What fzf actually is
fzf is a fuzzy finder. You pipe a list of things into it, it gives you an interactive search interface, you pick something, it outputs your selection.
That's it. That's the whole tool.
The reason it has 70k stars is that "a list of things" can be literally anything: files, git branches, running processes, command history, environment variables, kubernetes pods, docker containers, npm scripts, SSH hosts, whatever you want.
The basic usage everyone knows
# Find a file
find . -type f | fzf
# Even simpler
fzf
You see a list of files, you type to filter, you press Enter to select. The selected path gets printed to stdout.

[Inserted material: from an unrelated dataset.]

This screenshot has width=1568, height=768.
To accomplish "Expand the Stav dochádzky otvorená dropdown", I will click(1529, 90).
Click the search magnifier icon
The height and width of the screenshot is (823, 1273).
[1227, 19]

This is useful but not impressive. Here's where it gets interesting.
The shell integration nobody sets up
fzf ships with shell keybindings that most people never enable. Add this to your .zshrc or .bashrc:
# If you installed via brew
source $(brew --prefix)/opt/fzf/shell/key-bindings.zsh
source $(brew --prefix)/opt/fzf/shell/completion.zsh
Now you have:
- Ctrl+R — Search your shell history with fzf instead of the default reverse-i-search. This alone is worth installing fzf.
- Ctrl+T — Paste a file path into your current command. Type
cat, press Ctrl+T, find your file, press Enter. Done. - Alt+C — Fuzzy cd. Type a partial directory name, see matches, jump there.

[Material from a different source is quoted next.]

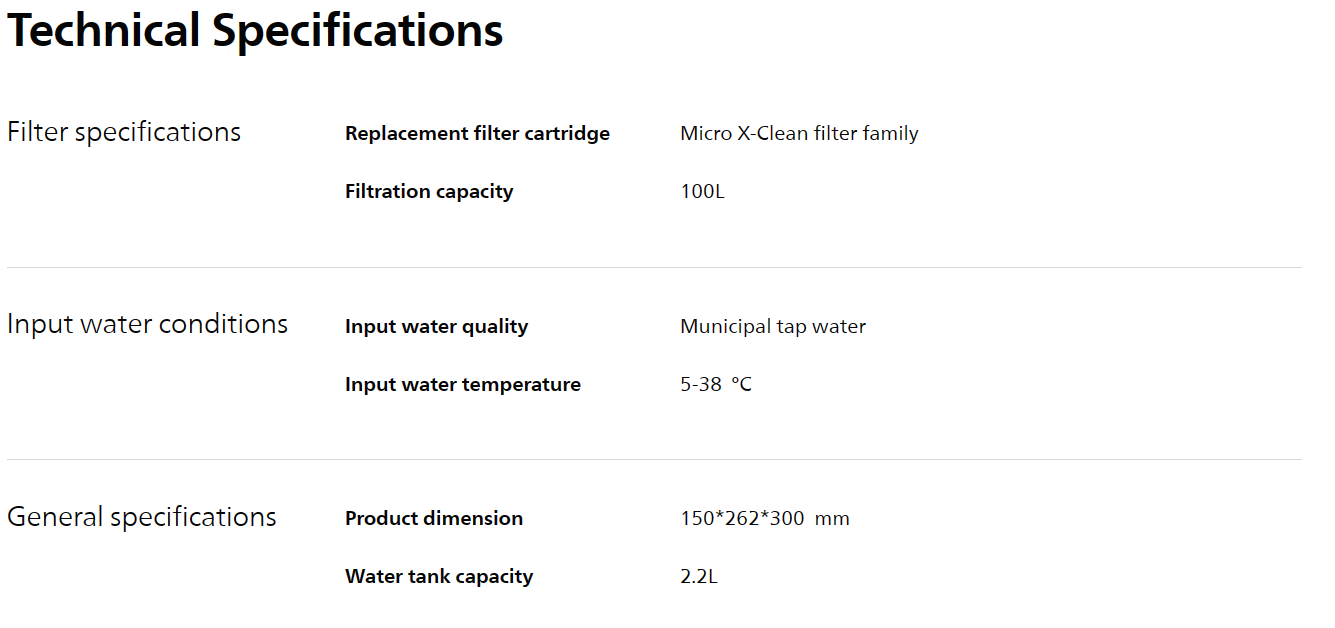
Task: Click the Replacement filter cartridge label
Action: click(x=477, y=133)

The real power: custom sources
This is where fzf goes from "nice tool" to "changes how I use the terminal":
# Switch git branches with fzf
alias gb='git checkout $(git branch | fzf)'
# Kill a process by name
alias fkill='kill $(ps aux | fzf | awk "{print \$2}")'
# Open a recently modified file in vim
alias vr='vim $(find . -type f -newer ~/.zshrc | fzf)'
# SSH into a host from your config
alias fssh='ssh $(grep "^Host " ~/.ssh/config | awk "{print \$2}" | fzf)'
Each of these is a one-liner. Each replaces a workflow that used to involve multiple commands, tab completion, and hoping you remembered the exact name.
Combining with other tools
fzf pairs particularly well with two other tools we have on CLIHunt:
fzf + bat — Preview files while searching
fzf --preview 'bat --color=always {}'
fzf + ripgrep — Search file contents, not just names
rg --files-with-matches "TODO" | fzf --preview 'bat --color=always {}'
Why it has 70k stars
Junegunn Choi wrote fzf in Go in 2013. The original version was in Ruby, rewritten for speed. He's maintained it solo for over a decade, adding features carefully, keeping it focused.
The design philosophy is visible in every aspect of the tool: do one thing, do it fast, compose well with everything else. There are no unnecessary dependencies. The binary is a few megabytes. It starts instantly.
In a world of tools that try to do everything, fzf does one thing and does it better than anything else.